Reproduce all the entries exactly.

[[ Provided data, beginning ]]

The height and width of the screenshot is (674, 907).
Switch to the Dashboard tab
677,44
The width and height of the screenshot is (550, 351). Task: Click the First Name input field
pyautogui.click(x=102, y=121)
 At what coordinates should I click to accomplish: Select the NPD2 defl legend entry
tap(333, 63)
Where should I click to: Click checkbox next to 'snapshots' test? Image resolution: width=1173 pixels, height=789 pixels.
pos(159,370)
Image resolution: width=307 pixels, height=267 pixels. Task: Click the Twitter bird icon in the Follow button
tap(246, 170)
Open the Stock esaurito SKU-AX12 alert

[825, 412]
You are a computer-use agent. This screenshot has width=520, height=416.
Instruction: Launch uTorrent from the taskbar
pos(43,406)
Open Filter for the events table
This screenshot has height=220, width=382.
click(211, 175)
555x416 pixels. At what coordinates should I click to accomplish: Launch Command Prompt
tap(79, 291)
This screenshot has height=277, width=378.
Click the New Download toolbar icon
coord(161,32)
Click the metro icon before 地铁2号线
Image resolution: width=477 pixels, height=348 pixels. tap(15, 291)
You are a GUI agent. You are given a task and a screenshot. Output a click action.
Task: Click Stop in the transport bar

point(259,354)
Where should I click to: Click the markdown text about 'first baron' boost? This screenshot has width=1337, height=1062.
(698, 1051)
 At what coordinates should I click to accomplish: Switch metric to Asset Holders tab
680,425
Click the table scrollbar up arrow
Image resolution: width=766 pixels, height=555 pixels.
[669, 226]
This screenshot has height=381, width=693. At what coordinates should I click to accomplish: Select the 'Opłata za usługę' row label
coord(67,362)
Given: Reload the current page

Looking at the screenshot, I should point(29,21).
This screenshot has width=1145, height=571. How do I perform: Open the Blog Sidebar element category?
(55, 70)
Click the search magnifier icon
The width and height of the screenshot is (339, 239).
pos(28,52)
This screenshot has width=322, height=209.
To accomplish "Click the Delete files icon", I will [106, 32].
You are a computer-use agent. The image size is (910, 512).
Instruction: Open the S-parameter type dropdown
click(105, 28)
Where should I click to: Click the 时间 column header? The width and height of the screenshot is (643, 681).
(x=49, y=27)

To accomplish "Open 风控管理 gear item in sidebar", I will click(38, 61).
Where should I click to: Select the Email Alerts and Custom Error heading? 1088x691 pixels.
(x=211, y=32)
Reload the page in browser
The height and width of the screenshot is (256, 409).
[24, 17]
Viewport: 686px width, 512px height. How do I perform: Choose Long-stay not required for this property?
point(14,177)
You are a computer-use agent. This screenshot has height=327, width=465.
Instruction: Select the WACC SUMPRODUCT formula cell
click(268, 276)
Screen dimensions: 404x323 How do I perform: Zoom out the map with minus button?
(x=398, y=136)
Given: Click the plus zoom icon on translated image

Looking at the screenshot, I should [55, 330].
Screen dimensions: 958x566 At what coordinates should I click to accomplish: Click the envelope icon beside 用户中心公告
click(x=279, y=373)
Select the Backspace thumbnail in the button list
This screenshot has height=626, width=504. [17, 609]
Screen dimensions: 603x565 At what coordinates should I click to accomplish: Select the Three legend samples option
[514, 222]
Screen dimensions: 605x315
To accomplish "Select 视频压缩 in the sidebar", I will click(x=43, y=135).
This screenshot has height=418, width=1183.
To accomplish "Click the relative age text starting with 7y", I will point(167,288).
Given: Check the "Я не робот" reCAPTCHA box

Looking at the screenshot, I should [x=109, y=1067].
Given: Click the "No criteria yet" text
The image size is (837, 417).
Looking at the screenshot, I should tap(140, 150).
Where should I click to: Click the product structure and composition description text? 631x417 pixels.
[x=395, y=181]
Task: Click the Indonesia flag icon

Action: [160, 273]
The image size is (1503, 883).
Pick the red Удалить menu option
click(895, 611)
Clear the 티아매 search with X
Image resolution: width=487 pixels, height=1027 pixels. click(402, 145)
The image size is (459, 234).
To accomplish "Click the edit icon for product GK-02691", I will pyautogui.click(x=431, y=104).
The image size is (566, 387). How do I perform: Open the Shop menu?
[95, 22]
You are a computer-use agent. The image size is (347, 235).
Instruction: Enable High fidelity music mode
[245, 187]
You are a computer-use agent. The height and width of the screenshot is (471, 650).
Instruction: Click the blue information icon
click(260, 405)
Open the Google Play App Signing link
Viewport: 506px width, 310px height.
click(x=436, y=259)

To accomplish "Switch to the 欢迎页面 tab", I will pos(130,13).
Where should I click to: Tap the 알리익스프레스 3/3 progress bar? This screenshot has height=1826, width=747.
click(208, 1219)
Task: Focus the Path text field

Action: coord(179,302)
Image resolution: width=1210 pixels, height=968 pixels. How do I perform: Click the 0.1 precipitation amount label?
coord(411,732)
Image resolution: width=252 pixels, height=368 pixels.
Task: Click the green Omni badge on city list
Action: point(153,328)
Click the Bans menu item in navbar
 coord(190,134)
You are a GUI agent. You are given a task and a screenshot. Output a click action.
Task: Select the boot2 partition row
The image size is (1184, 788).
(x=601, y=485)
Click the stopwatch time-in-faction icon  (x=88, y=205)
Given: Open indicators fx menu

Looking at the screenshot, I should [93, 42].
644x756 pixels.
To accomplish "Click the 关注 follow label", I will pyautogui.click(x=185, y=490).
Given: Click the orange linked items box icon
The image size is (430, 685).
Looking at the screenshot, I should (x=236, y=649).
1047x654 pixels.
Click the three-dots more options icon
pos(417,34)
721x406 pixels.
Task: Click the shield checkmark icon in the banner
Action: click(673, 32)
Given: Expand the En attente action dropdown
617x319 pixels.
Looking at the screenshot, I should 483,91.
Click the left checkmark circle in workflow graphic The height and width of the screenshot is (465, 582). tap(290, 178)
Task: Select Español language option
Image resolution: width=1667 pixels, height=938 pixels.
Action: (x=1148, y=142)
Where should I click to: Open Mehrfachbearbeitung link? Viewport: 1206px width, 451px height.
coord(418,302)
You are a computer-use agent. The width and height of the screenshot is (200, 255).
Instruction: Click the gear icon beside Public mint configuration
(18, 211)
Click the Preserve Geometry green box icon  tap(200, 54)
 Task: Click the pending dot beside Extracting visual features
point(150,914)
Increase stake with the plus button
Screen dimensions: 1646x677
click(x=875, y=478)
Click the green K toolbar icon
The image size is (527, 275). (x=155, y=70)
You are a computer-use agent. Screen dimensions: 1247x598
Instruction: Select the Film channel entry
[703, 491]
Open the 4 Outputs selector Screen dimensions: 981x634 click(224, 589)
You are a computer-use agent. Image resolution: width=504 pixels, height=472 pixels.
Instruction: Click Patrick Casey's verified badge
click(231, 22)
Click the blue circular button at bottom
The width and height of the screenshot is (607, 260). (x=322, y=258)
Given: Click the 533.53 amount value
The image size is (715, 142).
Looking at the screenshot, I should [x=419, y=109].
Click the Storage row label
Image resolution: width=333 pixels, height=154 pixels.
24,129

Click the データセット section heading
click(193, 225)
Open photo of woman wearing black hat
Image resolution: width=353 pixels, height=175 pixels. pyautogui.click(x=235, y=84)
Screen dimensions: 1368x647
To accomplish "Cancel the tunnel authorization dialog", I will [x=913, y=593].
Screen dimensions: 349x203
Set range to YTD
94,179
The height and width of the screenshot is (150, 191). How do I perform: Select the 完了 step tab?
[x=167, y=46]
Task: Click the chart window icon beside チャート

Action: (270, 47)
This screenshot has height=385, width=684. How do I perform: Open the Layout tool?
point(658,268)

[[ Provided data, end ]]

● **Your solution**
The height and width of the screenshot is (674, 907).
Switch to the Dashboard tab
677,44
The width and height of the screenshot is (550, 351). Task: Click the First Name input field
pyautogui.click(x=102, y=121)
 At what coordinates should I click to accomplish: Select the NPD2 defl legend entry
tap(333, 63)
Where should I click to: Click checkbox next to 'snapshots' test? Image resolution: width=1173 pixels, height=789 pixels.
pos(159,370)
Image resolution: width=307 pixels, height=267 pixels. Task: Click the Twitter bird icon in the Follow button
tap(246, 170)
Open the Stock esaurito SKU-AX12 alert

[825, 412]
You are a computer-use agent. This screenshot has width=520, height=416.
Instruction: Launch uTorrent from the taskbar
pos(43,406)
Open Filter for the events table
This screenshot has height=220, width=382.
click(211, 175)
555x416 pixels. At what coordinates should I click to accomplish: Launch Command Prompt
tap(79, 291)
This screenshot has height=277, width=378.
Click the New Download toolbar icon
coord(161,32)
Click the metro icon before 地铁2号线
Image resolution: width=477 pixels, height=348 pixels. tap(15, 291)
You are a GUI agent. You are given a task and a screenshot. Output a click action.
Task: Click Stop in the transport bar

point(259,354)
Where should I click to: Click the markdown text about 'first baron' boost? This screenshot has width=1337, height=1062.
(698, 1051)
 At what coordinates should I click to accomplish: Switch metric to Asset Holders tab
680,425
Click the table scrollbar up arrow
Image resolution: width=766 pixels, height=555 pixels.
[669, 226]
This screenshot has height=381, width=693. At what coordinates should I click to accomplish: Select the 'Opłata za usługę' row label
coord(67,362)
Given: Reload the current page

Looking at the screenshot, I should point(29,21).
This screenshot has width=1145, height=571. How do I perform: Open the Blog Sidebar element category?
(55, 70)
Click the search magnifier icon
The width and height of the screenshot is (339, 239).
pos(28,52)
This screenshot has width=322, height=209.
To accomplish "Click the Delete files icon", I will [106, 32].
You are a computer-use agent. The image size is (910, 512).
Instruction: Open the S-parameter type dropdown
click(105, 28)
Where should I click to: Click the 时间 column header? The width and height of the screenshot is (643, 681).
(x=49, y=27)

To accomplish "Open 风控管理 gear item in sidebar", I will click(38, 61).
Where should I click to: Select the Email Alerts and Custom Error heading? 1088x691 pixels.
(x=211, y=32)
Reload the page in browser
The height and width of the screenshot is (256, 409).
[24, 17]
Viewport: 686px width, 512px height. How do I perform: Choose Long-stay not required for this property?
point(14,177)
You are a computer-use agent. This screenshot has height=327, width=465.
Instruction: Select the WACC SUMPRODUCT formula cell
click(268, 276)
Screen dimensions: 404x323 How do I perform: Zoom out the map with minus button?
(x=398, y=136)
Given: Click the plus zoom icon on translated image

Looking at the screenshot, I should [55, 330].
Screen dimensions: 958x566 At what coordinates should I click to accomplish: Click the envelope icon beside 用户中心公告
click(x=279, y=373)
Select the Backspace thumbnail in the button list
This screenshot has height=626, width=504. [17, 609]
Screen dimensions: 603x565 At what coordinates should I click to accomplish: Select the Three legend samples option
[514, 222]
Screen dimensions: 605x315
To accomplish "Select 视频压缩 in the sidebar", I will click(x=43, y=135).
This screenshot has height=418, width=1183.
To accomplish "Click the relative age text starting with 7y", I will point(167,288).
Given: Check the "Я не робот" reCAPTCHA box

Looking at the screenshot, I should [x=109, y=1067].
Given: Click the "No criteria yet" text
The image size is (837, 417).
Looking at the screenshot, I should tap(140, 150).
Where should I click to: Click the product structure and composition description text? 631x417 pixels.
[x=395, y=181]
Task: Click the Indonesia flag icon

Action: [160, 273]
The image size is (1503, 883).
Pick the red Удалить menu option
click(895, 611)
Clear the 티아매 search with X
Image resolution: width=487 pixels, height=1027 pixels. click(402, 145)
The image size is (459, 234).
To accomplish "Click the edit icon for product GK-02691", I will pyautogui.click(x=431, y=104).
The image size is (566, 387). How do I perform: Open the Shop menu?
[95, 22]
You are a computer-use agent. The image size is (347, 235).
Instruction: Enable High fidelity music mode
[245, 187]
You are a computer-use agent. The height and width of the screenshot is (471, 650).
Instruction: Click the blue information icon
click(260, 405)
Open the Google Play App Signing link
Viewport: 506px width, 310px height.
click(x=436, y=259)

To accomplish "Switch to the 欢迎页面 tab", I will pos(130,13).
Where should I click to: Tap the 알리익스프레스 3/3 progress bar? This screenshot has height=1826, width=747.
click(208, 1219)
Task: Focus the Path text field

Action: coord(179,302)
Image resolution: width=1210 pixels, height=968 pixels. How do I perform: Click the 0.1 precipitation amount label?
coord(411,732)
Image resolution: width=252 pixels, height=368 pixels.
Task: Click the green Omni badge on city list
Action: point(153,328)
Click the Bans menu item in navbar
 coord(190,134)
You are a GUI agent. You are given a task and a screenshot. Output a click action.
Task: Select the boot2 partition row
The image size is (1184, 788).
(x=601, y=485)
Click the stopwatch time-in-faction icon  (x=88, y=205)
Given: Open indicators fx menu

Looking at the screenshot, I should [93, 42].
644x756 pixels.
To accomplish "Click the 关注 follow label", I will pyautogui.click(x=185, y=490).
Given: Click the orange linked items box icon
The image size is (430, 685).
Looking at the screenshot, I should (x=236, y=649).
1047x654 pixels.
Click the three-dots more options icon
pos(417,34)
721x406 pixels.
Task: Click the shield checkmark icon in the banner
Action: click(673, 32)
Given: Expand the En attente action dropdown
617x319 pixels.
Looking at the screenshot, I should 483,91.
Click the left checkmark circle in workflow graphic The height and width of the screenshot is (465, 582). tap(290, 178)
Task: Select Español language option
Image resolution: width=1667 pixels, height=938 pixels.
Action: (x=1148, y=142)
Where should I click to: Open Mehrfachbearbeitung link? Viewport: 1206px width, 451px height.
coord(418,302)
You are a computer-use agent. The width and height of the screenshot is (200, 255).
Instruction: Click the gear icon beside Public mint configuration
(18, 211)
Click the Preserve Geometry green box icon  tap(200, 54)
 Task: Click the pending dot beside Extracting visual features
point(150,914)
Increase stake with the plus button
Screen dimensions: 1646x677
click(x=875, y=478)
Click the green K toolbar icon
The image size is (527, 275). (x=155, y=70)
You are a computer-use agent. Screen dimensions: 1247x598
Instruction: Select the Film channel entry
[703, 491]
Open the 4 Outputs selector Screen dimensions: 981x634 click(224, 589)
You are a computer-use agent. Image resolution: width=504 pixels, height=472 pixels.
Instruction: Click Patrick Casey's verified badge
click(231, 22)
Click the blue circular button at bottom
The width and height of the screenshot is (607, 260). (x=322, y=258)
Given: Click the 533.53 amount value
The image size is (715, 142).
Looking at the screenshot, I should [x=419, y=109].
Click the Storage row label
Image resolution: width=333 pixels, height=154 pixels.
24,129

Click the データセット section heading
click(193, 225)
Open photo of woman wearing black hat
Image resolution: width=353 pixels, height=175 pixels. pyautogui.click(x=235, y=84)
Screen dimensions: 1368x647
To accomplish "Cancel the tunnel authorization dialog", I will [x=913, y=593].
Screen dimensions: 349x203
Set range to YTD
94,179
The height and width of the screenshot is (150, 191). How do I perform: Select the 完了 step tab?
[x=167, y=46]
Task: Click the chart window icon beside チャート

Action: (270, 47)
This screenshot has height=385, width=684. How do I perform: Open the Layout tool?
point(658,268)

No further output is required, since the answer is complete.